Cassazione civile sez. II, 15 febbraio 2011, n. 3705
SVOLGIMENTO DEL PROCESSO
Con sentenza del 17 dicembre 2001 il Tribunale di Bari, in accoglimento della domanda proposta da L.N. e P. R. nei confronti del Condominio di via (OMISSIS) di quella città, dichiarava la nullità delle Delib. condominiali 17 giugno e Delib. 15 settembre 1996 relativamente alla modifica dell’art. 5 del regolamento condominiale laddove era previsto il divieto di tenere in casa e in qualsiasi spazio comune animali di qualsiasi genere.
Secondo il primo Giudice, in considerazione della natura contrattuale della predetta disposizione che incideva su diritti dei condomini, la stessa non poteva essere modificata a maggioranza, essendo richiesta l’unanimità dei consensi.
Con sentenza dep. il 14 maggio 2004 la Corte di Bari, in riforma della decisione impugnata dal Condominio, rigettava la domanda proposta dagli attori.
Secondo i Giudici di appello il Tribunale, dopo avere correttamente ritenuto il regolamento in oggetto di natura contrattale, aveva errato laddove aveva operato la distinzione fra clausole regolamentari modificabili a maggioranza e clausole modificabili con il consenso unanime sotto il profilo della limitazione dei diritti individuali: la sentenza di appello escludeva che quello relativo alla limitazione dei diritti individuali fosse un criterio esaustivo, posto che anche la regolamentazione dell’uso delle cose comuni, per le quali è pacifica la modificabilità a maggioranza, costituisce un limite al godimento della cosa imposta ai singoli; la diversa regola di modificabilità del regolamento va determinata in base al suo contenuto.
Orbene – osservavano ancora i Giudici di appello – il divieto di tenere animali, essendo finalizzato a non arrecare disturbo alla persona, non ha carattere reale e non integra il contenuto di una servitù, dando luogo a un obbligazione personale e la stessa, avendo anche l’effetto di non consentire il passaggio degli animali attraverso le parti comuni, rientra fra quella adottabili a maggioranza.

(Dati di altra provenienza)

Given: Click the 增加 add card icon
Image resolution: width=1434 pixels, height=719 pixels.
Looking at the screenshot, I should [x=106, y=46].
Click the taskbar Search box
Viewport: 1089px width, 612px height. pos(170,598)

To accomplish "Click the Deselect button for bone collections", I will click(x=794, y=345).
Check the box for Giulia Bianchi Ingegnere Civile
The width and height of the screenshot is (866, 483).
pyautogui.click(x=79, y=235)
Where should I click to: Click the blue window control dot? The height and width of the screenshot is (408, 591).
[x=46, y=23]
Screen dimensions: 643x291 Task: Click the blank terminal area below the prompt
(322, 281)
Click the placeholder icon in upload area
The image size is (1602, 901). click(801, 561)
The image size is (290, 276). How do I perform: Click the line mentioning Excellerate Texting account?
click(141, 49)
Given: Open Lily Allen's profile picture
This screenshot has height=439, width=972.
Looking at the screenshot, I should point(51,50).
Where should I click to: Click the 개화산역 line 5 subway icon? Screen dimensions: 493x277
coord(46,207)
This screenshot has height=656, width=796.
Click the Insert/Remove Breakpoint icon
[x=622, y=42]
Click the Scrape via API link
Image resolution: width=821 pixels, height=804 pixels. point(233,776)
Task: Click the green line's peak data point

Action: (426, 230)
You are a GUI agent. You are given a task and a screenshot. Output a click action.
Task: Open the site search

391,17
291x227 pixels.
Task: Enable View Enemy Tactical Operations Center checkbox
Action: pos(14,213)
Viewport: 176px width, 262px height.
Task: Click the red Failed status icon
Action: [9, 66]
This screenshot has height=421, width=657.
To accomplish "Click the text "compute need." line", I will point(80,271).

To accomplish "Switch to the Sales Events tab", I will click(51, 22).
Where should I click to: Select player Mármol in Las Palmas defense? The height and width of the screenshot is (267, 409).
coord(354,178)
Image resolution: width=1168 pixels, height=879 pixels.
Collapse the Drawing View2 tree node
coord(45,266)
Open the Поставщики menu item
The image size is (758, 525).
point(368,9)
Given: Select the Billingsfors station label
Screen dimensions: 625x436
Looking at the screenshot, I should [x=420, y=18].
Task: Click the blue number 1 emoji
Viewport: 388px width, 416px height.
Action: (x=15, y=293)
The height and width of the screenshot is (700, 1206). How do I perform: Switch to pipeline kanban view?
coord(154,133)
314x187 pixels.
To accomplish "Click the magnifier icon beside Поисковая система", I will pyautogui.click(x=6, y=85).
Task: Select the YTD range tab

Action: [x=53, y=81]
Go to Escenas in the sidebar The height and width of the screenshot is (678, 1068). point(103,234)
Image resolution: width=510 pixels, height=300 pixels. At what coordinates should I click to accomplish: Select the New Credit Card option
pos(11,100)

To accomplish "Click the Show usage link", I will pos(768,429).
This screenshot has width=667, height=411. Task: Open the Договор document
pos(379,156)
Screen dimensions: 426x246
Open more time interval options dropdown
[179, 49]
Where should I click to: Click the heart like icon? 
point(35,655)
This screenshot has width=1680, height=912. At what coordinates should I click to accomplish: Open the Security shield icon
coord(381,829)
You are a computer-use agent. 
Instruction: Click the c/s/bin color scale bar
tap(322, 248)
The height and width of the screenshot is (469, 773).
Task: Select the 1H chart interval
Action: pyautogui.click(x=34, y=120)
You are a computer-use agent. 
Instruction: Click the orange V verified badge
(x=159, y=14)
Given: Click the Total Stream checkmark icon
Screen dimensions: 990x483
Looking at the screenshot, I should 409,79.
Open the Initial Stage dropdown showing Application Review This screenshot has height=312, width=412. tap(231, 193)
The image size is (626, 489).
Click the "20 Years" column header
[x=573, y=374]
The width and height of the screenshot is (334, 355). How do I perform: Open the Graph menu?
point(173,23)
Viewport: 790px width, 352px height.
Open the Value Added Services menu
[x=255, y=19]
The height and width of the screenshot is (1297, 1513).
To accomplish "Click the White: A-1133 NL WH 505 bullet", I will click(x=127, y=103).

Avverso tale decisione propongono ricorso per cassazione L. N. e P.R. sulla base di due motivi. Resiste con controricorso l’intimato.
MOTIVI DELLA DECISIONE
Con il primo motivo i ricorrenti, lamentando violazione e falsa applicazione dell’art. 112 cod. proc. civ., censurano la decisione gravata che era incorsa in ultrapetizione laddove aveva proceduto alla interpretazione della clausola del regolamento condominiale, quando invece con i motivi di appello era stata dedotto esclusivamente che il predetto non aveva natura contrattale. Il motivo è infondato.
Occorre premettere che con l’atto introduttivo del giudizio gli attori avevano dedotto la nullità della delibera che aveva modificato il regolamento condominiale sul rilievo che lo stesso non era modificabile a maggioranza in considerazione della sua natura contrattuale: orbene il motivo di appello, con cui il Condominio aveva censurato la decisione di primo grado che ne aveva ritenuto la natura contrattuale, aveva in sostanza investito il giudice del gravame della questione in ordine al contenuto della clausola che costituiva l’accertamento posto a base della domanda, accertamento indispensabile per la decisione della presente controversia e che quindi correttamente ha formato oggetto di esame da parte dei Giudici di appello.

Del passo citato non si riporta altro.